◆ Data for this task
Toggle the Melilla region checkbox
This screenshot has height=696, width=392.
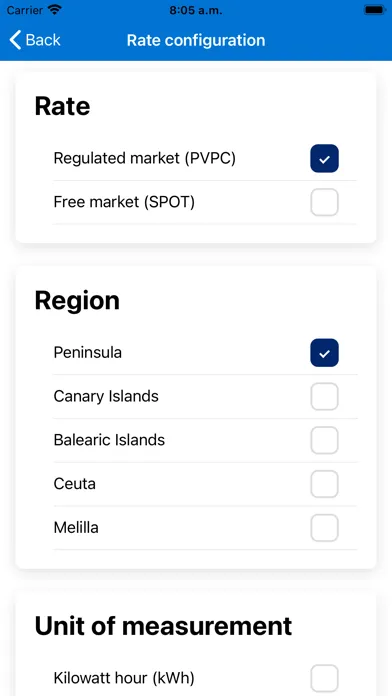tap(325, 528)
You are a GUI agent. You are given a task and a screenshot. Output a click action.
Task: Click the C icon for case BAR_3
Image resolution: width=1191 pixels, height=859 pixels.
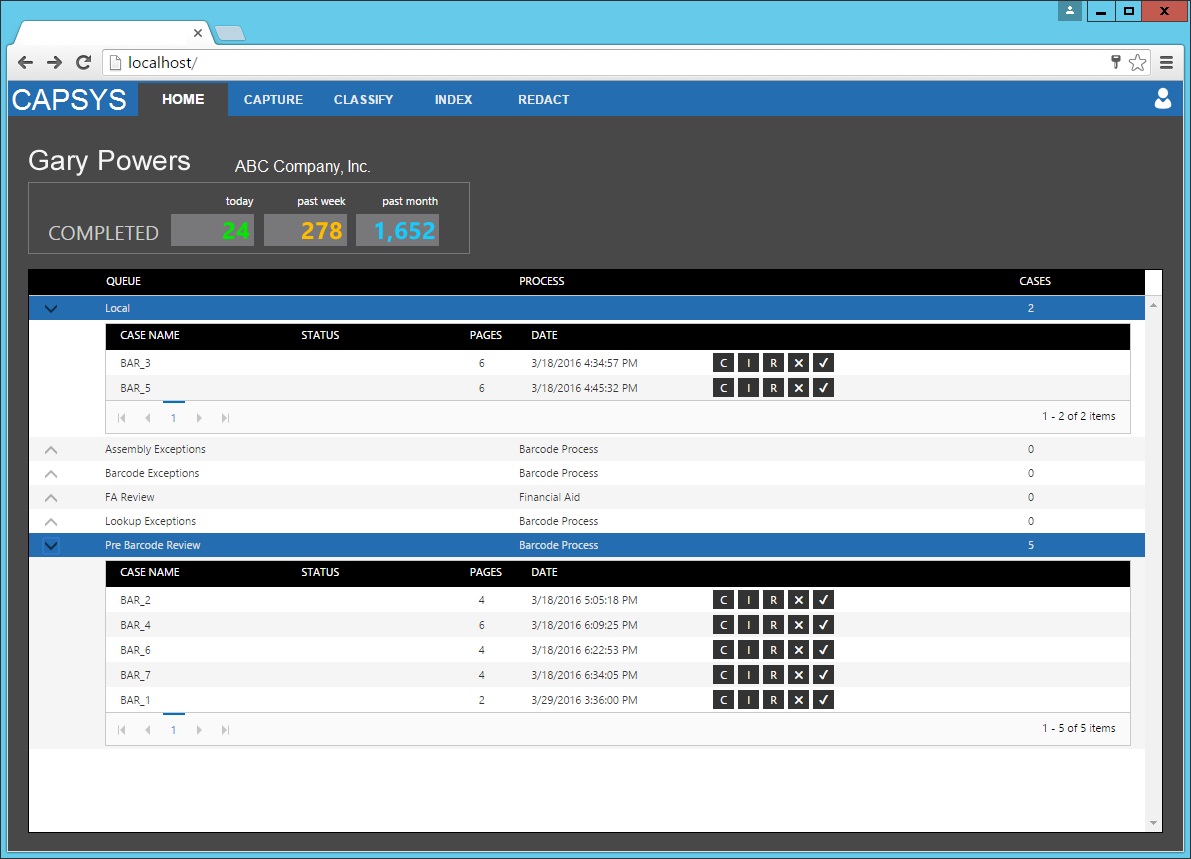pos(723,363)
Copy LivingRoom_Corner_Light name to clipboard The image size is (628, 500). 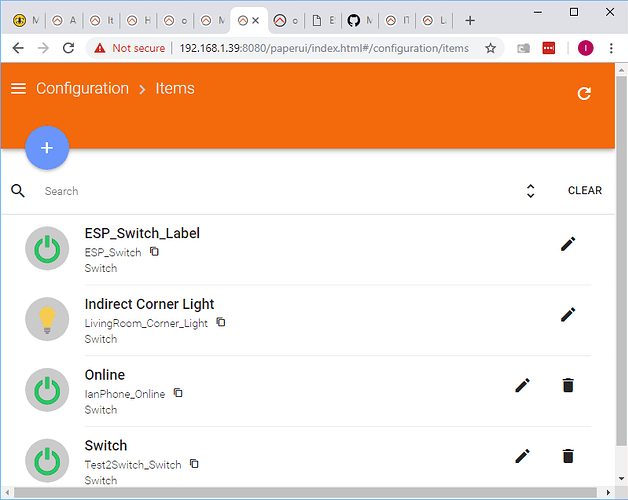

◆ Exercise
Restate the data word for word, minus any images.

◆ Response below
Toggle the Melilla region checkbox
This screenshot has height=696, width=392.
tap(325, 528)
You are a GUI agent. You are given a task and a screenshot. Output a click action.
Task: Click the C icon for case BAR_3
Image resolution: width=1191 pixels, height=859 pixels.
pos(723,363)
Copy LivingRoom_Corner_Light name to clipboard The image size is (628, 500). 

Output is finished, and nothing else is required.